Ambassador Susan Rice: Libya Attack Not Premeditated

ABC

U.S. Ambassador to the United Nations Susan Rice said the attack on the American consulate in Benghazi last week was not premeditated, directly contradicting top Libyan officials who say the attack was planned in advance.

"Our current best assessment, based on the information that we have at present, is that, in fact, what this began as, it was a spontaneous - not a premeditated - response to what had transpired in Cairo," Rice told me this morning on "This Week."

"In Cairo, as you know, a few hours earlier, there was a violent protest that was undertaken in reaction to this very offensive video that was disseminated," Rice said, referring to protests in Egypt Tuesday over a film that depicts the Prophet Muhammad as a fraud. Protesters in Cairo breached the walls of the U.S. Embassy, tearing apart an American flag.

"We believe that folks in Benghazi, a small number of people came to the embassy to - or to the consulate, rather, to replicate the sort of challenge that was posed in Cairo," Rice said. "And then as that unfolded, it seems to have been hijacked, let us say, by some individual clusters of extremists who came with heavier weapons… And it then evolved from there."

Ambassador Christopher Stevens, along with three other Americans, were killed in Libya following the assault on the American consulate in Benghazi, on the 11 th anniversary of the Sept. 11 attacks.
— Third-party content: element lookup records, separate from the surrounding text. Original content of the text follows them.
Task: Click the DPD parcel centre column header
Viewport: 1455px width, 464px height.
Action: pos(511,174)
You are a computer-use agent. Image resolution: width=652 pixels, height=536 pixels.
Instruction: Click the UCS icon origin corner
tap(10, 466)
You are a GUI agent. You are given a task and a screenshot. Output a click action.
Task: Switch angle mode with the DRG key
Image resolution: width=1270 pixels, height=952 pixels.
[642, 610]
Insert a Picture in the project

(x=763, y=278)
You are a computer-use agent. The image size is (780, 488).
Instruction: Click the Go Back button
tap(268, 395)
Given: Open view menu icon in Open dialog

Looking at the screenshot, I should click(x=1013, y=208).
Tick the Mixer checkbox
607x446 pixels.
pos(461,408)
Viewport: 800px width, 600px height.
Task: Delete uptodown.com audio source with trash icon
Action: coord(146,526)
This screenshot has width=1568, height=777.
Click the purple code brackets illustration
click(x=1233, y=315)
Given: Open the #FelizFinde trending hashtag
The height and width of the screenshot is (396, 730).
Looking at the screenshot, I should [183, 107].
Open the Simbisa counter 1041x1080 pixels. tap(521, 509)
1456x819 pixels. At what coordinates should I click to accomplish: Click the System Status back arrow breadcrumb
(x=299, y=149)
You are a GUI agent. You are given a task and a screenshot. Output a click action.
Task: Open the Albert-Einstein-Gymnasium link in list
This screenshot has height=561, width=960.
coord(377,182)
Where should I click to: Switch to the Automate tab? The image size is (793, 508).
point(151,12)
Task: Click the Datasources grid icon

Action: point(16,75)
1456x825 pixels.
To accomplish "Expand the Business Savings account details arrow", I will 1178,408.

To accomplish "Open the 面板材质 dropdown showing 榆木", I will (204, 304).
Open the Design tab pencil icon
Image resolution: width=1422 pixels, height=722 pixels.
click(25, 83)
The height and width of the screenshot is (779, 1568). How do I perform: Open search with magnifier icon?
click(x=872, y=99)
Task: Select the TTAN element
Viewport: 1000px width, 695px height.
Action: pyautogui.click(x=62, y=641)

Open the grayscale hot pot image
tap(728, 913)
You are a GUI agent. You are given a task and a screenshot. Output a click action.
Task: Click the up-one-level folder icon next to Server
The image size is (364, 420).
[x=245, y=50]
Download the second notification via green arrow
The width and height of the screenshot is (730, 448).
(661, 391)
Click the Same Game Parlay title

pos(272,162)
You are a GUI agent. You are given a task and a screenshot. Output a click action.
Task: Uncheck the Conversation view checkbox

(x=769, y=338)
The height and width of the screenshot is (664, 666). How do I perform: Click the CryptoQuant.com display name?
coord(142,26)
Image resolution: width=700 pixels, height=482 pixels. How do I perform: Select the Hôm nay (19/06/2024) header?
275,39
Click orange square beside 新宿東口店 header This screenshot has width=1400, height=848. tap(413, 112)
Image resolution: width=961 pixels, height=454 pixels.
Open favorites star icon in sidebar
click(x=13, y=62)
Rice said the FBI is examining the attack, saying their investigation "will tell us with certainty what transpired."

Rice's account directly contradicts that of Libyan President Mohamed Yousef El-Magariaf, who said this weekend that he had "no doubt" the attack was pre-planned by individuals from outside Libya.

"It was planned, definitely, it was planned by foreigners, by people who entered the country a few months ago, and they were planning this criminal act since their arrival," Magariaf told CBS News.

Unlike other embassies around the world, Rice said there were no Marines present last week to protect the consulate in Benghazi, or the main U.S. embassy in Tripoli, saying the U.S. presence there is "relatively new" since the revolution that overthrew former dictator Moammar Gadhafi.

"There are not Marines in every facility. That depends on the circumstances. That depends on the requirements," Rice said. "Our presence in Tripoli, as in Benghazi, is relatively new, as you will recall. We've been back post-revolution only for a matter of months."

But Rice said there was a "substantial security presence" at the consulate in Benghazi, noting that two of the four Americans killed there were providing security.

"We certainly are aware that Libya is a place where there have been increasingly some violent incidents," Rice said. "The security personnel that the State Department thought were required were in place… It obviously didn't prove sufficient to the - the nature of the attack and sufficient in that - in that moment."

"But the president has been very clear. The protection of American personnel and facilities is and will remain our top priority," Rice added. "That's why we've reinforced our presence in Tripoli and elsewhere."